To confirm that tumor cells retained their estrogen responsiveness, tumor cells harvested from the E + T + G250, E + T + G500 and E + T + G1000 animals, along with parental MCF-7 cells, were cultured in vitro. The estrogen-dependent nature of MCF-7 cells was confirmed, as 1 nM estrogen induced cell growth by 3.2-fold of control, while 1 μM tamoxifen and 1 μM ICI 182780 reduced the stimulatory effect of estrogen to <2-fold of control (P < 0.05) (Figure 2). Under the same condition, the growth of the harvested tumor cells from the E + T + G250, E + T + G500 and E + T + G1000 animals was similar to that seen with MCF-7 cells, in that, estrogen stimulated cell growth by 3.5- to 3.9-fold and tamoxifen and ICI 182780 inhibited cell growth to <1.8-fold of control (P < 0.05) (Figure 2).

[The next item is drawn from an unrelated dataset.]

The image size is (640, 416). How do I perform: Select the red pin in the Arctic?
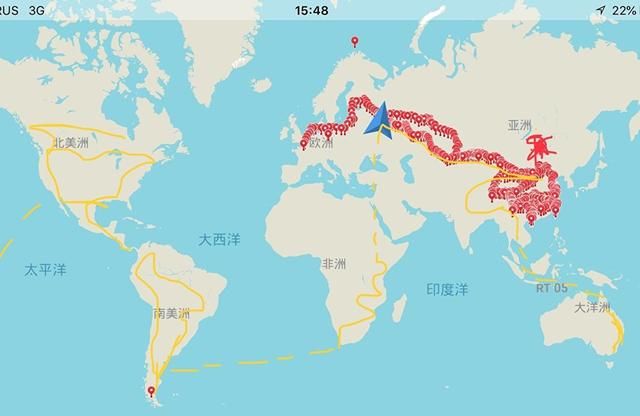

Although individual differences among tumor cells existed, the overall responsiveness to estrogen and antiestrogens demonstrated that these tumors after 35 weeks treatment retained their original estrogen-dependent phenotype.
To test the interaction of dietary genistein with tamoxifen on tumor cell proliferation and apoptosis, tumors from the five groups (E, E + T, E + T + G250, E + T + G500 and E + T + G1000) were collected. Tumors from the remaining groups were excluded from evaluation due to size limitation. The PIs and AIs of the experimental groups are displayed in Figure 3A and B. Tamoxifen treatment significantly reduced the PI to 40.6 ± 2.4% when compared with the E group (53.6 ± 3.0%) (P < 0.05). This inhibitory effect of tamoxifen on cell proliferation was abrogated by low doses of dietary genistein in a dose-dependent manner (E + T + G250, 50.9 ± 1.8%, P < 0.05; E + T + G500, 61.6 ± 2.1%, P < 0.05). The high dose of genistein (E + T + G1000, 50.6 ± 2.5%) also significantly negated the inhibitory effect of tamoxifen on cell proliferation (P < 0.05). The significant difference (P < 0.05) in the AI between the E (3.6 ± 0.2%) and E + T groups (10 ± 1.4%) indicated that tamoxifen reversed the effect of estrogen on cell apoptosis. The low doses of dietary genistein (E + T + G250, 5.8 ± 0.8%, P < 0.05; E + T + G500, 4.4 ± 0.6%, P < 0.05) significantly abrogated the inducing effect of tamoxifen on cell apoptosis, whereas the high dose of dietary genistein (E + T + G1000, 15.5 ± 2.4%) exhibited a significant synergistic effect with tamoxifen (P < 0.01). The PI:AI ratio was also examined, as it has been reported to be more informative than either index alone as an indication of net cell production (26). As shown in Figure 3C, tamoxifen significantly decreased the PI:AI ratio when compared with the E group (P < 0.05). The low doses of dietary genistein abrogated this inhibitory effect of tamoxifen on PI:AI ratio in a dose-dependent manner (P < 0.05), whereas the high dose of dietary genistein did not affect the PI:AI ratio when compared with the E + T group.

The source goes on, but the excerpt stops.